§ WORK ITEM:
So long as no pictures are carried over, output the records below exactly.

[[ RECORD EXTRACTS, beginning ]]

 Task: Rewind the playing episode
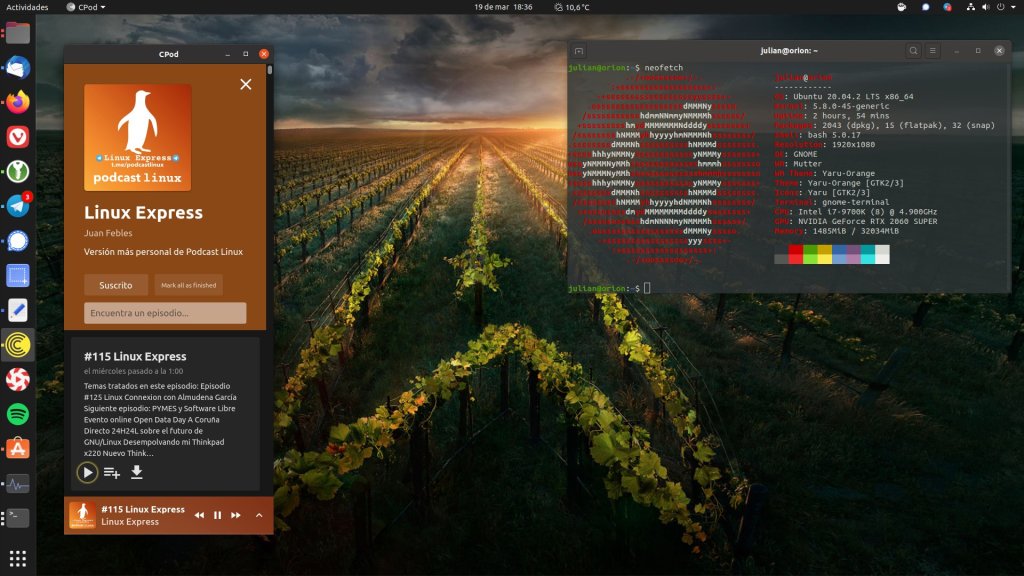(x=199, y=515)
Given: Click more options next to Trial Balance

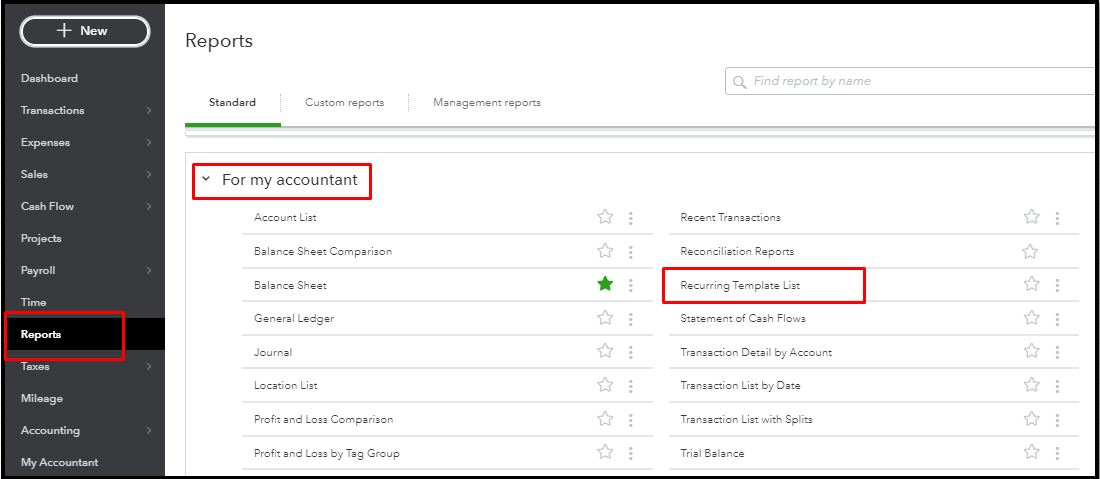Looking at the screenshot, I should pyautogui.click(x=1057, y=453).
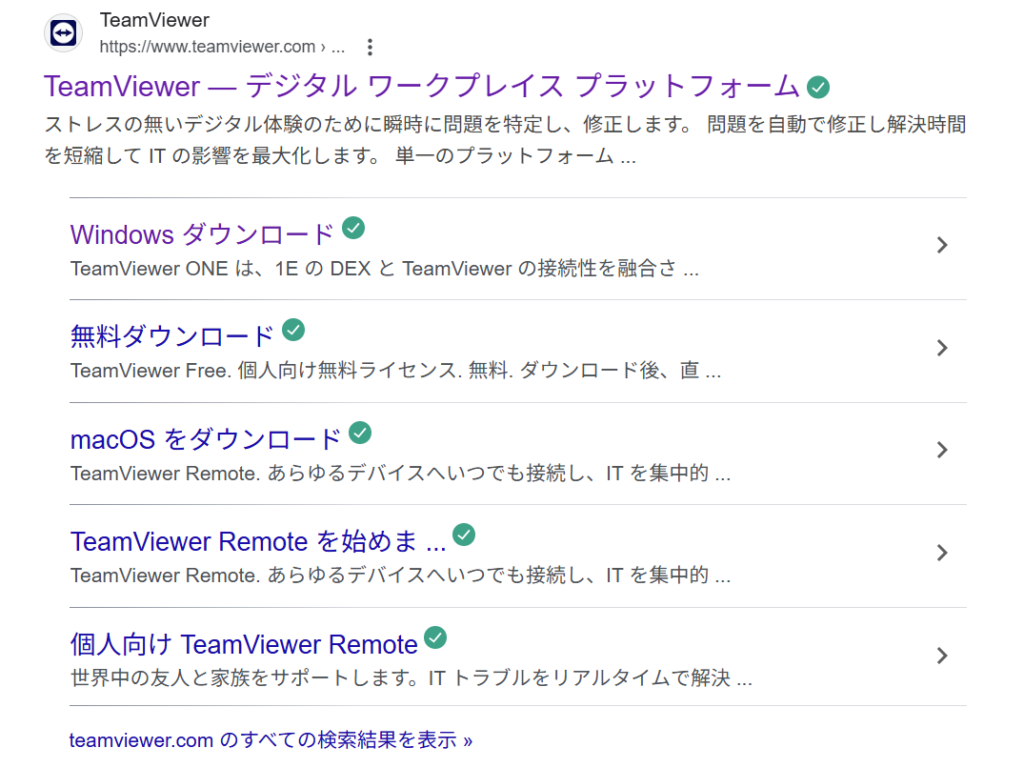Open the Windows ダウンロード sitelink
The height and width of the screenshot is (768, 1024).
(201, 235)
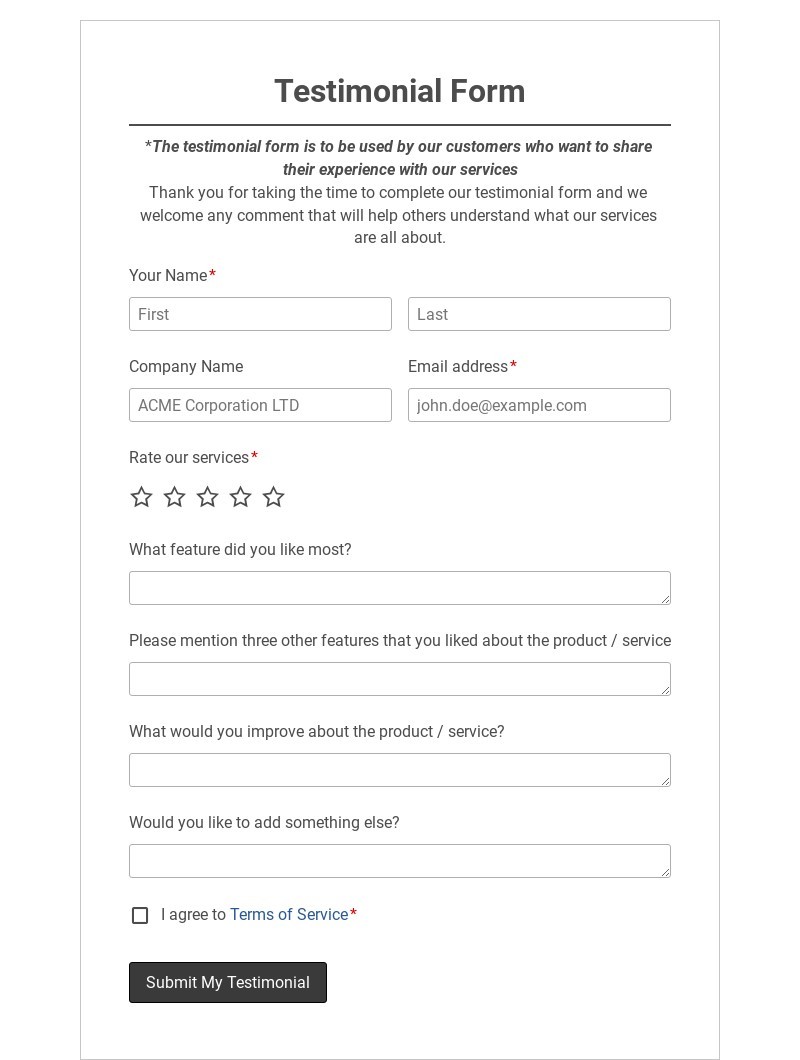Image resolution: width=800 pixels, height=1060 pixels.
Task: Select the Company Name input
Action: tap(260, 405)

[[ RECORD EXTRACTS, end ]]

§ TASK OUTPUT:
 Task: Rewind the playing episode
(x=199, y=515)
Given: Click more options next to Trial Balance

Looking at the screenshot, I should pyautogui.click(x=1057, y=453).
Open the Windows ダウンロード sitelink
The height and width of the screenshot is (768, 1024).
(201, 235)
Image resolution: width=800 pixels, height=1060 pixels.
Task: Select the Company Name input
Action: tap(260, 405)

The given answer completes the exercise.